Alors, passe encore que, à trois exceptions près, les personnages secondaires soient peu exploités et, en toute franchise, peu mémorables (les sœurs, le père, les amis du lycée, de la fac, les partenaires sexuelles et/ou sentimentales !). Je peux comprendre qu’Herzi ait eu pour souhait de se focaliser sur sa protagoniste, en faisant que les autres n’apparaissent, en général, que lorsqu’ils interfèrent directement ou indirectement avec sa quête d’identité. Par contre, j’ai trouvé que son évolution psychologique se faisait trop par à-coups, sans véritable progression dramatique, à travers une utilisation trop abusive de longues ellipses dans le récit. Pour moi, c’est la faiblesse du film. L’héroïne finit par être attachante ; on s’identifie facilement à elle. L’atmosphère… ou plutôt les atmosphères dans lesquelles elle évolue sont bien rendues — notamment par le biais de gros plans fréquents et d’une caméra portée.

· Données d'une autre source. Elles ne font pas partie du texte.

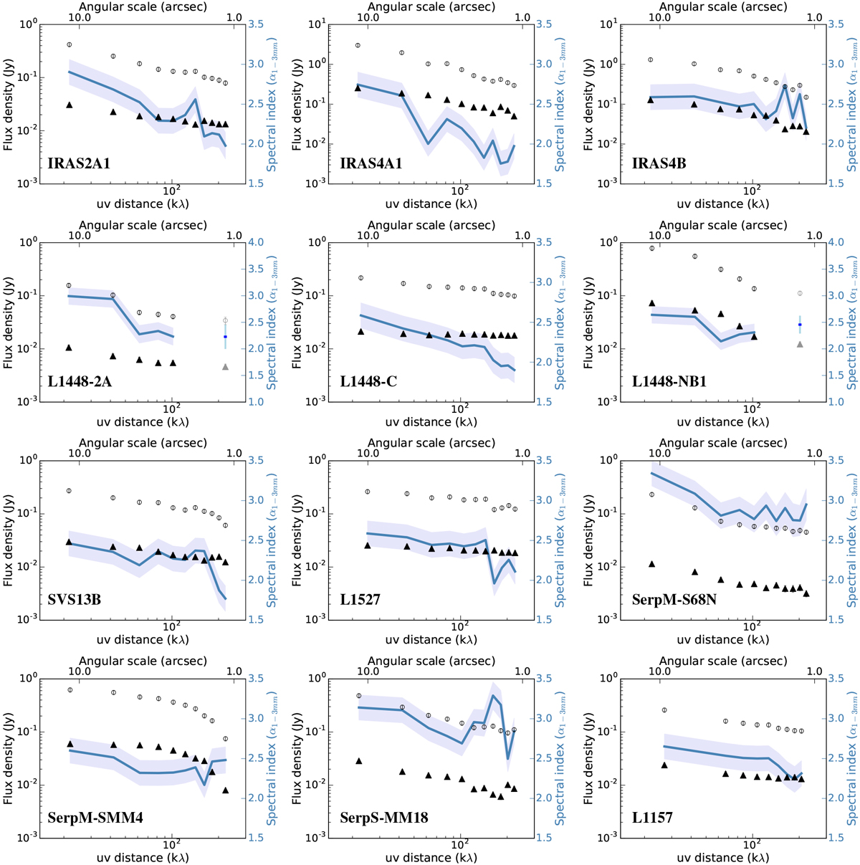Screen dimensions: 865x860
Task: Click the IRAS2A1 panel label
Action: (80, 164)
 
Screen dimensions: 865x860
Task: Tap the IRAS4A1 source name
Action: (371, 164)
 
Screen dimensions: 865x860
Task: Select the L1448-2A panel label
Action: (82, 382)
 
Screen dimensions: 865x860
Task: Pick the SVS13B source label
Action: (75, 600)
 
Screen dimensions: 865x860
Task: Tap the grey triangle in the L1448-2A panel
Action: (225, 367)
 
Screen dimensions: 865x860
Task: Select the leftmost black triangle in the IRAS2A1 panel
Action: (70, 105)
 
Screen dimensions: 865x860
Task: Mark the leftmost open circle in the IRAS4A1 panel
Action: (358, 45)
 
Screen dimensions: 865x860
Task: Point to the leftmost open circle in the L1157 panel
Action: (664, 710)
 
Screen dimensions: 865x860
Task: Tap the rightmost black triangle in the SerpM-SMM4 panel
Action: (226, 790)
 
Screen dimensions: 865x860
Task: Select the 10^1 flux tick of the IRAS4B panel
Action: (598, 24)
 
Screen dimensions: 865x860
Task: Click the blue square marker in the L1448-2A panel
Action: (225, 337)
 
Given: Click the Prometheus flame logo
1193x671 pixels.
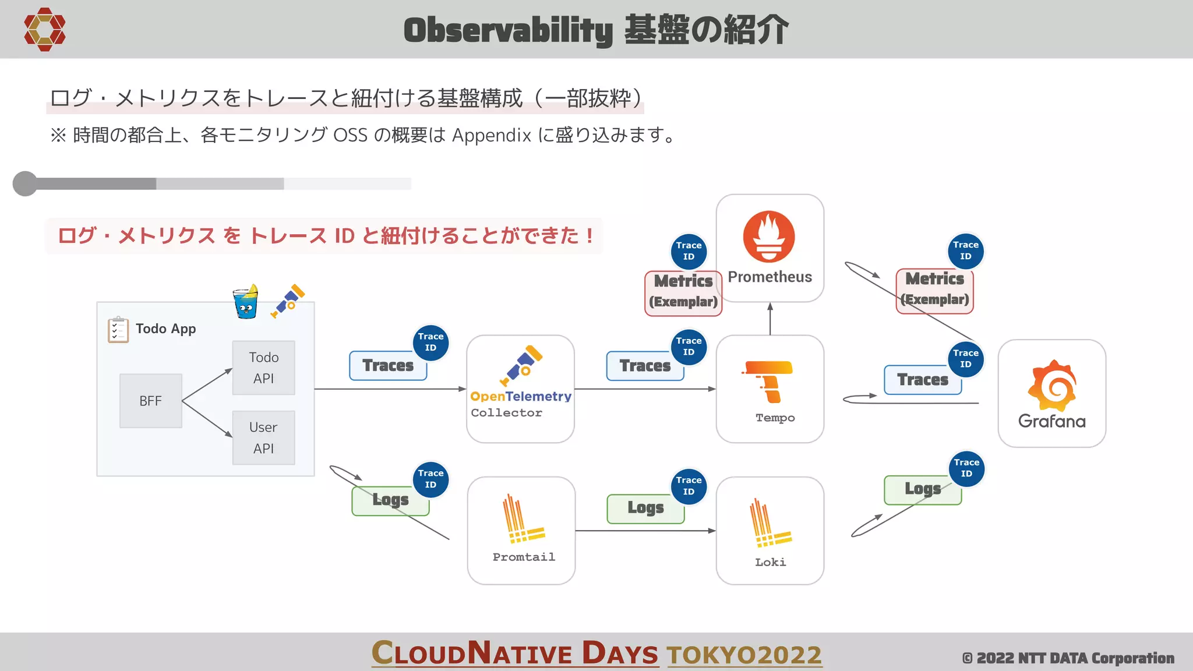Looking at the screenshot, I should click(769, 236).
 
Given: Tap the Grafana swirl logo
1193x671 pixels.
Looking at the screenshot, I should click(1052, 385).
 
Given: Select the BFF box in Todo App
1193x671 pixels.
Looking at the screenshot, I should click(151, 401).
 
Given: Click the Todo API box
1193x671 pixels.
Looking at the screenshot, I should click(263, 368).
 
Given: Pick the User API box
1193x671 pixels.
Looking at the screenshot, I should click(263, 438).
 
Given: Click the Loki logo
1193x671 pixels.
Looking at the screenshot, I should click(770, 523).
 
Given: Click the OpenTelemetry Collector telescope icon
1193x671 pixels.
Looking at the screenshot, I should click(521, 365).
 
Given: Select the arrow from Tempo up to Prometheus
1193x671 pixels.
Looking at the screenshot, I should click(770, 319).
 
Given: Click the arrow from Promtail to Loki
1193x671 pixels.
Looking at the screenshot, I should click(645, 531).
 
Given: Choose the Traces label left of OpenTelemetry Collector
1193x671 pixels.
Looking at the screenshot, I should click(388, 366).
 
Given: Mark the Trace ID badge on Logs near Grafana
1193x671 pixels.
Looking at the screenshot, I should click(966, 468).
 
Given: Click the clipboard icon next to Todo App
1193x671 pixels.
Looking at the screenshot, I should click(118, 330).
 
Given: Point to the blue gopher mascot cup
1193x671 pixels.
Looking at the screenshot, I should click(246, 302).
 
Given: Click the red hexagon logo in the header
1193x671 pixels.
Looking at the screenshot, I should click(45, 29).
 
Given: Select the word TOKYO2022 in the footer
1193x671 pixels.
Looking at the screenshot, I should click(744, 655).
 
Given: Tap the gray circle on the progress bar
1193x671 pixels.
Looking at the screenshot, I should click(25, 183).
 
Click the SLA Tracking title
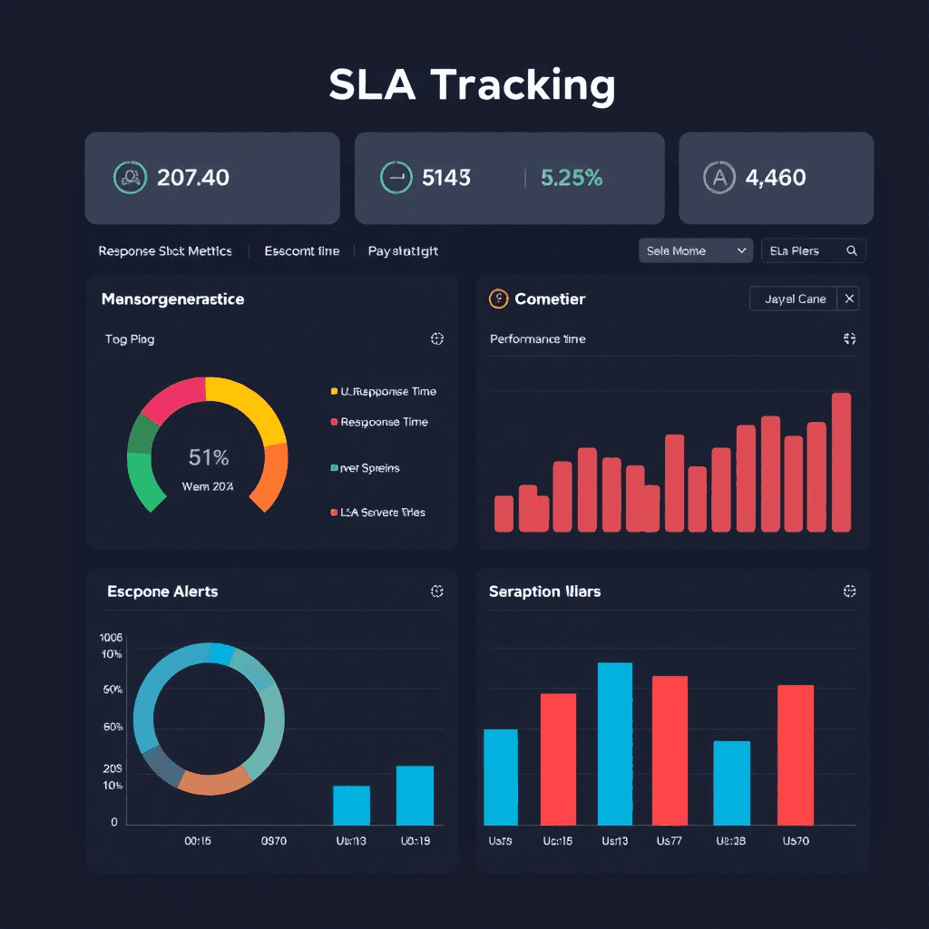tap(472, 85)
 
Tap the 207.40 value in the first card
tap(193, 177)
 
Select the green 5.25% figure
tap(572, 177)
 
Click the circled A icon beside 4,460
tap(719, 177)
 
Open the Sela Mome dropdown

Donc, cela ne m’aurait nullement dérangé que le tout dure une demi-heure, voire une heure de plus.
Bon, je vais passer maintenant complètement aux qualités. Déjà, pour son tout premier rôle, Nadia Melliti impose une présence forte, incontestable — la caméra l’aime. Ce qui participe au fait qu’on est pris par l’histoire. Ensuite, malgré l’inévitable non-dit persistant, l'environnement familial dans lequel vit le personnage principal est montré comme sincèrement aimant ainsi que joyeux, et non pas comme un lieu d’éventuelle oppression dans lequel il étoufferait. C’est peut-être contradictoire, dans un sens, mais c’est la complexité de la vie et de l’être humain, capable — du moins, la plupart du temps ici — de se compartimenter dans deux existences parallèles.

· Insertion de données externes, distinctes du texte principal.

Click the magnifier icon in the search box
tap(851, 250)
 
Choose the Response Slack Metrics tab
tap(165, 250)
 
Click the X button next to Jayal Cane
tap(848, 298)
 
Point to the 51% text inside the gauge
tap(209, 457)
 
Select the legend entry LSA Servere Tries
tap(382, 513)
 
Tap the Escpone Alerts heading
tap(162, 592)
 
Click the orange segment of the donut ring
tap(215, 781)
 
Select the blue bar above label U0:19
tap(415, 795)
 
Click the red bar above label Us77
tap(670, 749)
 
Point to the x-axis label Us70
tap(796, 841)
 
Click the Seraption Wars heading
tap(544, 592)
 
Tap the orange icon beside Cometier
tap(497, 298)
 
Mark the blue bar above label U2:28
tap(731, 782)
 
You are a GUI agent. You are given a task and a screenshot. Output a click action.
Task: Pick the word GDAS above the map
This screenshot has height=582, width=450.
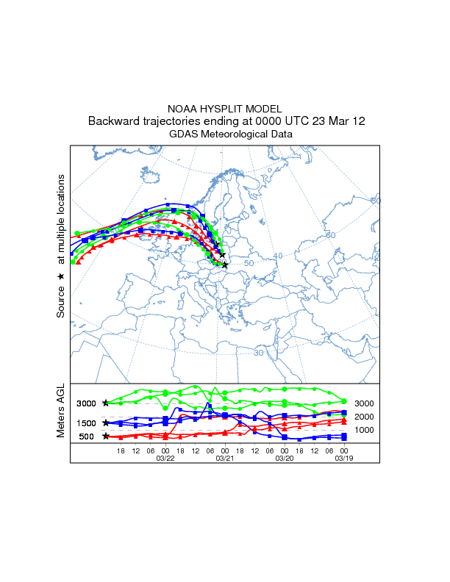point(184,134)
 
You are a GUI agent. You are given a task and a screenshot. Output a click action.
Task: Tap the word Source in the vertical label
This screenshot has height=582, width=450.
point(61,301)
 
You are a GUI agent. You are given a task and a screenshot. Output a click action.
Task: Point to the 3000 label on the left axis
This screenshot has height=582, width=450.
point(86,403)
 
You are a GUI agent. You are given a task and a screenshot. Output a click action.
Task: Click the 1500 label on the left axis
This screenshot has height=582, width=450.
point(86,423)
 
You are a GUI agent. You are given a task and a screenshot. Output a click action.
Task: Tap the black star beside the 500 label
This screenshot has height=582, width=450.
point(106,436)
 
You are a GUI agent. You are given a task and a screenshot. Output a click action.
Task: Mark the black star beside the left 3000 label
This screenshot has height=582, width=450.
point(106,403)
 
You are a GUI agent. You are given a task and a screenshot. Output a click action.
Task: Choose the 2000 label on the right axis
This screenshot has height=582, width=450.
point(364,417)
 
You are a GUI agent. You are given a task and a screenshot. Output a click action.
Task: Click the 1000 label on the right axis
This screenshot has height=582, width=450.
point(364,430)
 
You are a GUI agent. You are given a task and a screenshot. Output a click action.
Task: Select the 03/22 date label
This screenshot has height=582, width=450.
point(165,458)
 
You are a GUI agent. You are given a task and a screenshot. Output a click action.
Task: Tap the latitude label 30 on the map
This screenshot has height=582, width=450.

Et pour finir, je vais mentionner les trois exceptions susmentionnées quant aux personnages secondaires. D’abord, même si on ne le voit que dans deux scènes durant la première moitié du film, le personnage du pneumologue, aussi bienveillant que fantasque, amène une touche de légèreté et d’humour bienvenue. Il est incarné par… un véritable pneumologue, le docteur Pascal Chanez. Autrement, lors de la discussion avec l’imam, je n’ai pas pu m’empêcher de penser que l’acteur jouait d’une manière très réaliste son rôle. Normal, vu que c’est Abdelali Mamoun, imam à la Grande Mosquée de Paris, qui l’interprète. Sinon — et surtout — il y a le personnage de la mère. L’échange entre elle et sa fille, constituant l’une des toutes dernières séquences du film, tout en sobriété et sachant prendre son temps, par l’amour maternel profond qui s’en dégage, offre quelques minutes franchement très émouvantes.